Your response should consist of one number, the count of lines below that contain "Switch".

--- START ---

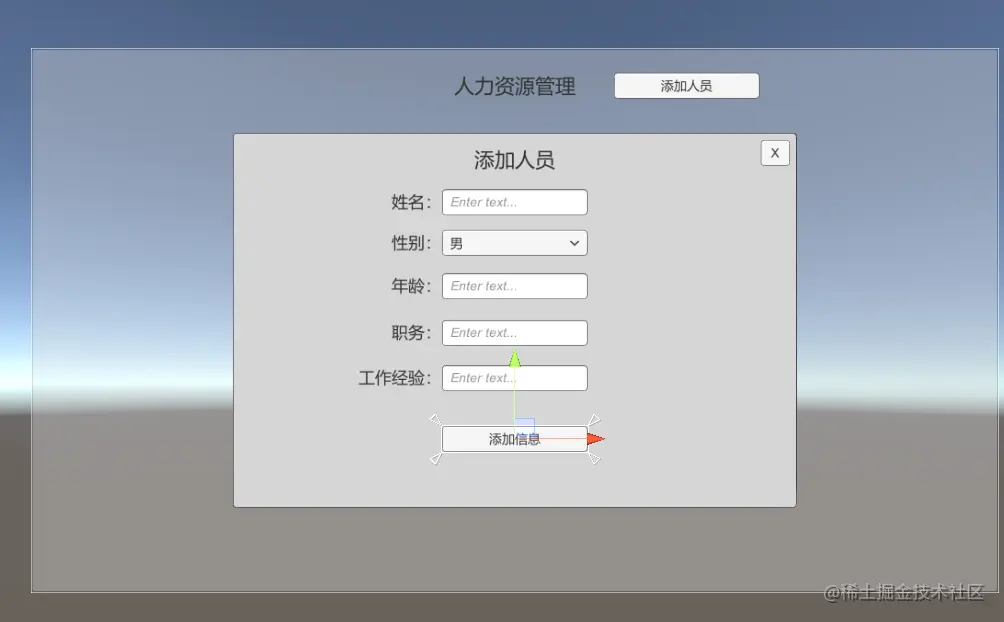This screenshot has width=1004, height=622.
Task: Click the 人力资源管理 title text
Action: tap(516, 87)
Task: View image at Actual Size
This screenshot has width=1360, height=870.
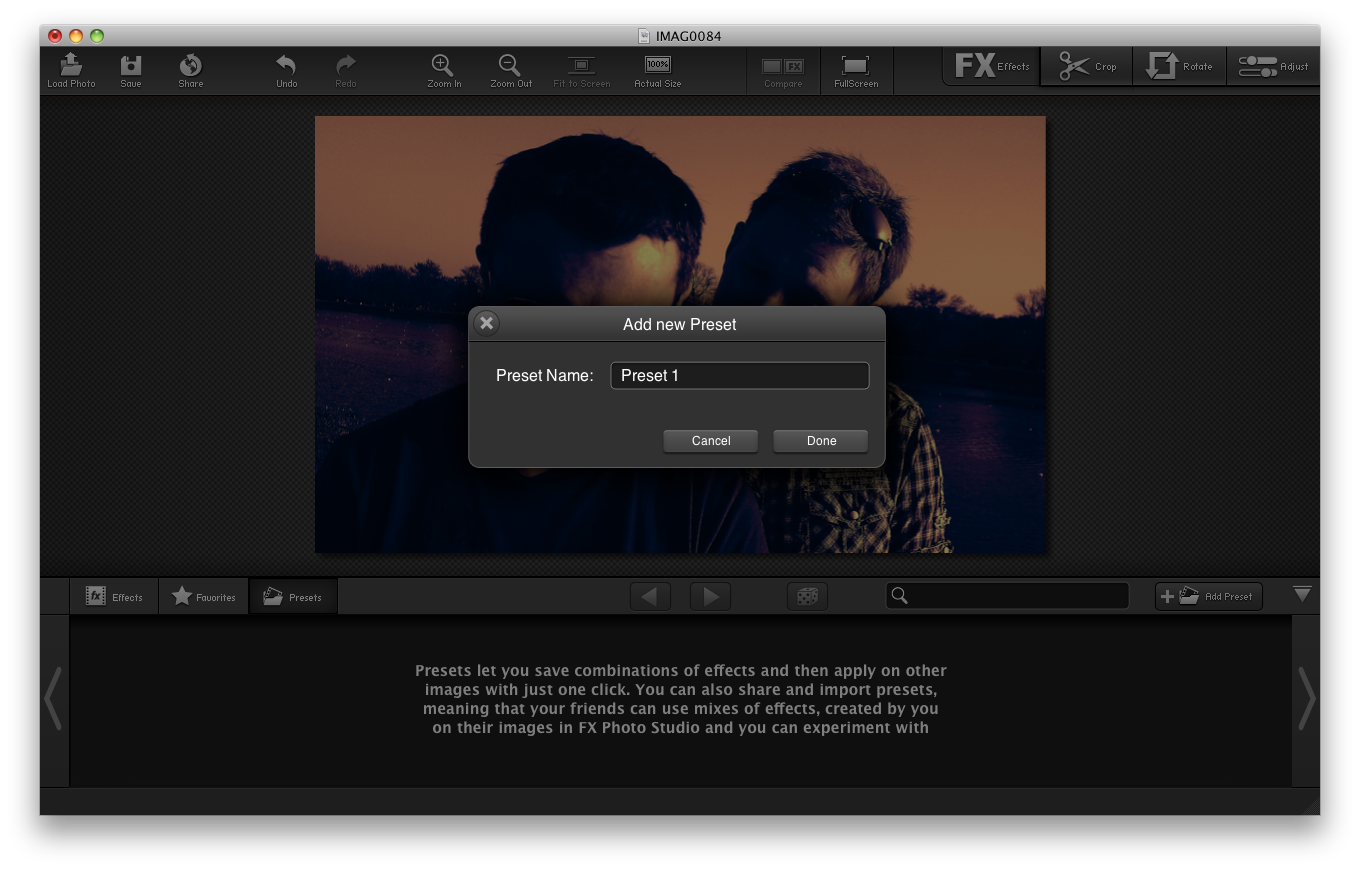Action: [x=657, y=68]
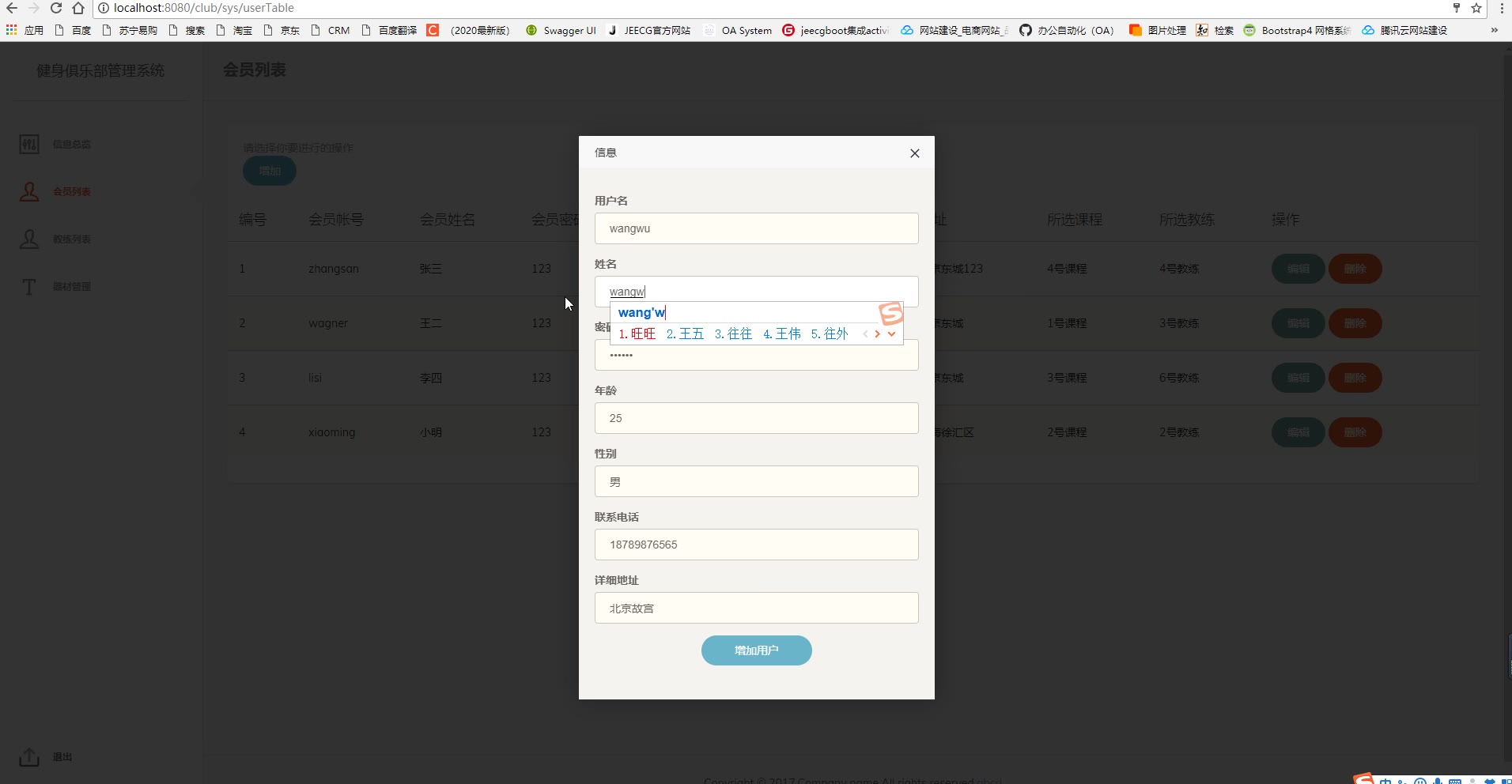This screenshot has height=784, width=1512.
Task: Expand the IME candidate list downward
Action: coord(891,334)
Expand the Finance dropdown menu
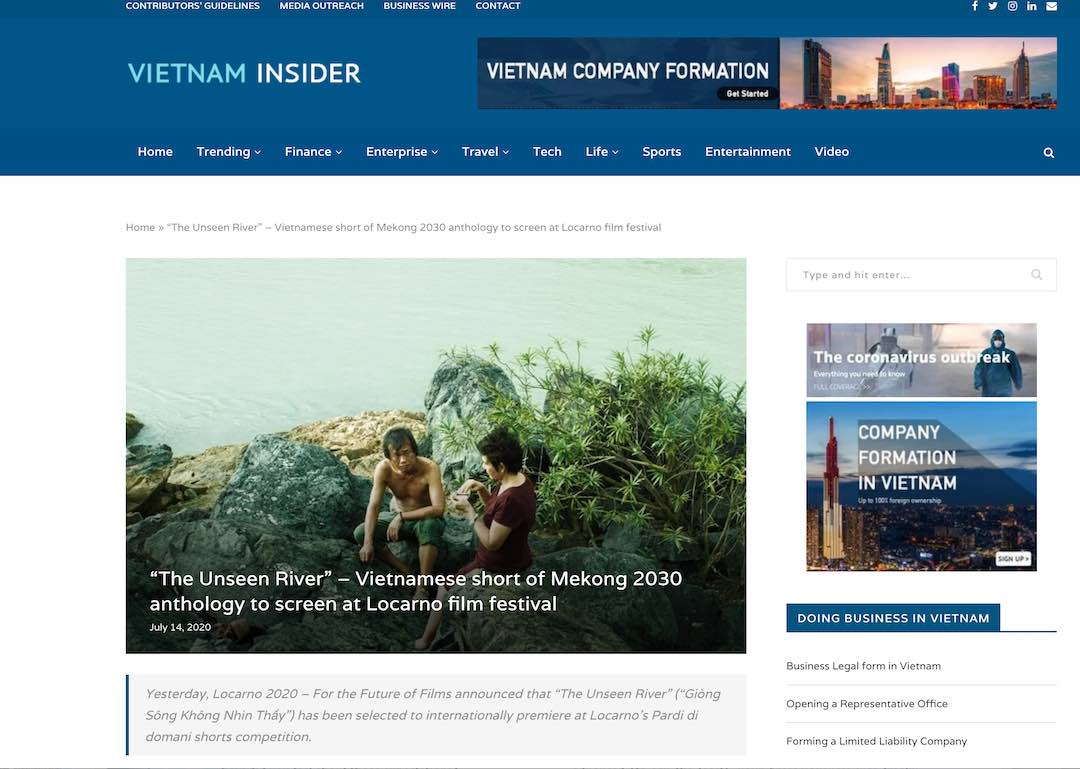The image size is (1080, 769). pyautogui.click(x=313, y=152)
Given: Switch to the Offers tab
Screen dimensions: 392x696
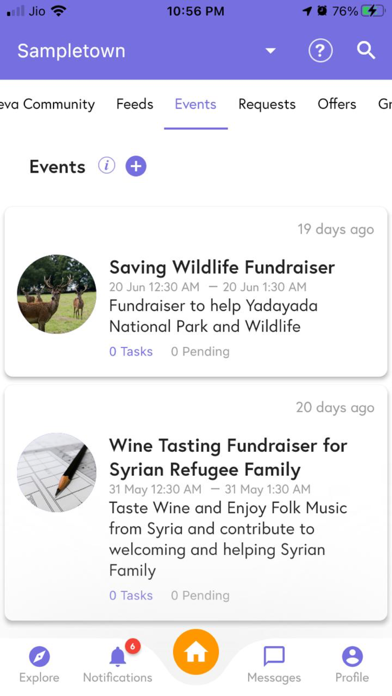Looking at the screenshot, I should click(337, 104).
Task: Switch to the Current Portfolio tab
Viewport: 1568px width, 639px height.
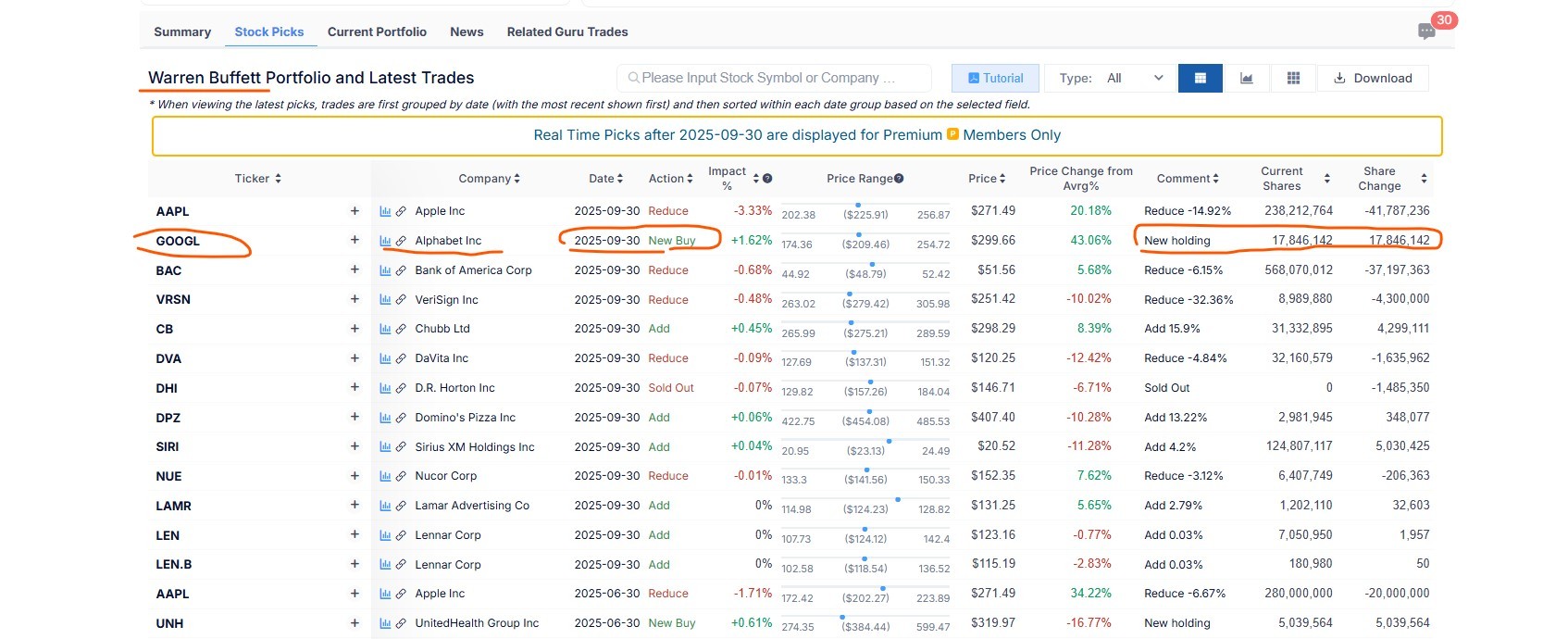Action: click(x=377, y=31)
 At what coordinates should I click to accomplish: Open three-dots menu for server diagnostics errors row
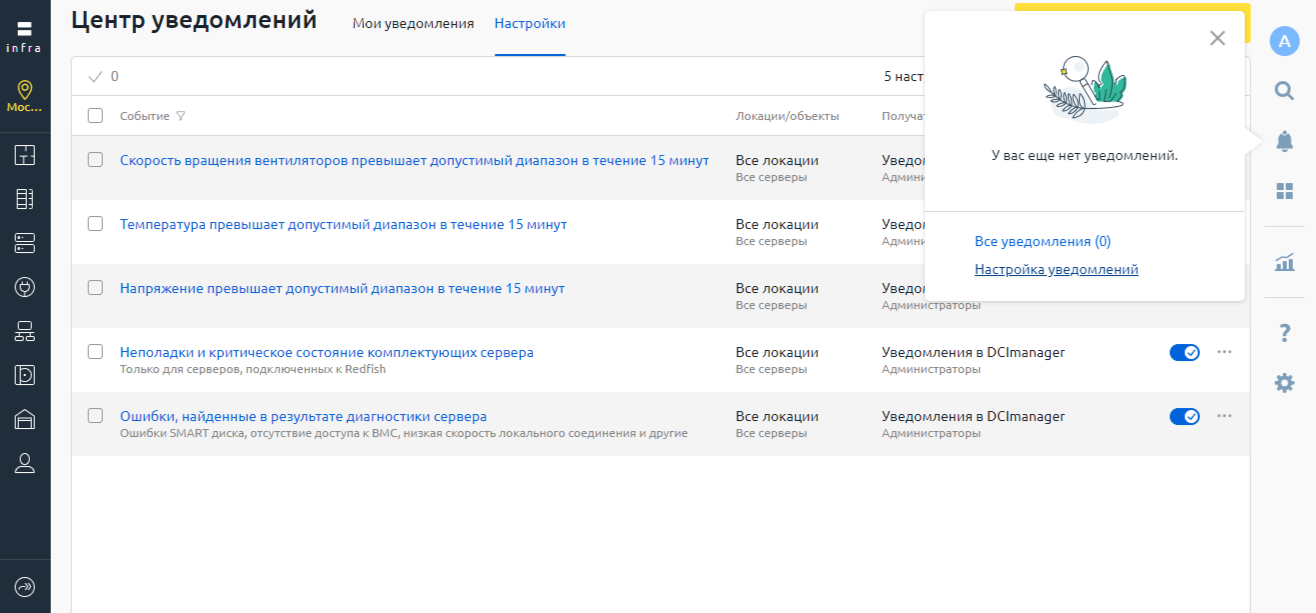(1224, 416)
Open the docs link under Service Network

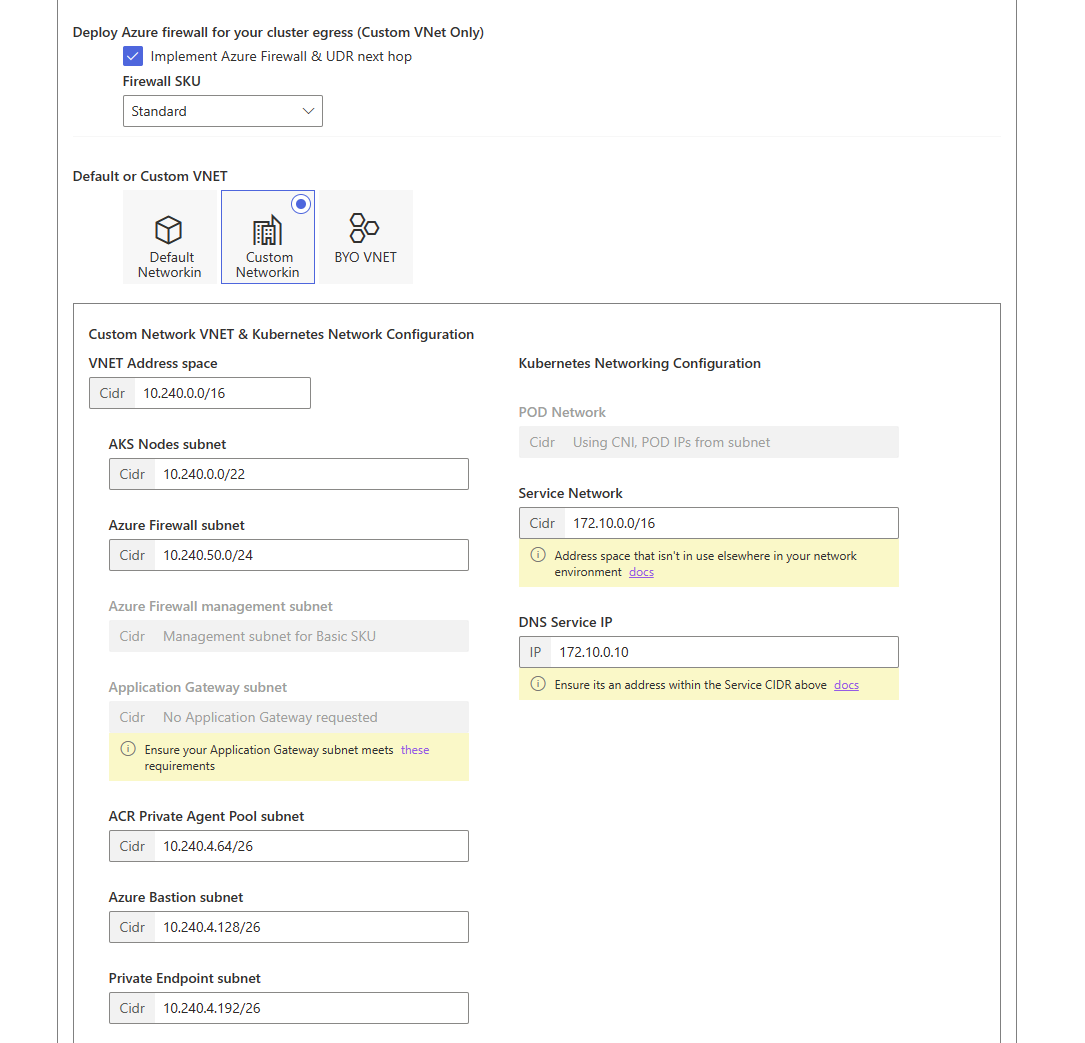[641, 572]
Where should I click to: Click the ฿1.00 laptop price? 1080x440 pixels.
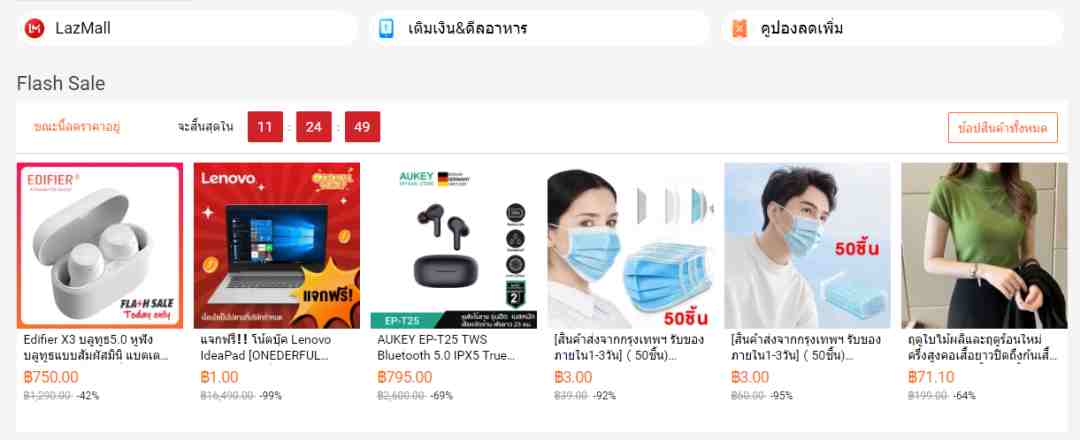[219, 377]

--- END ---

• **Response to this task**: 2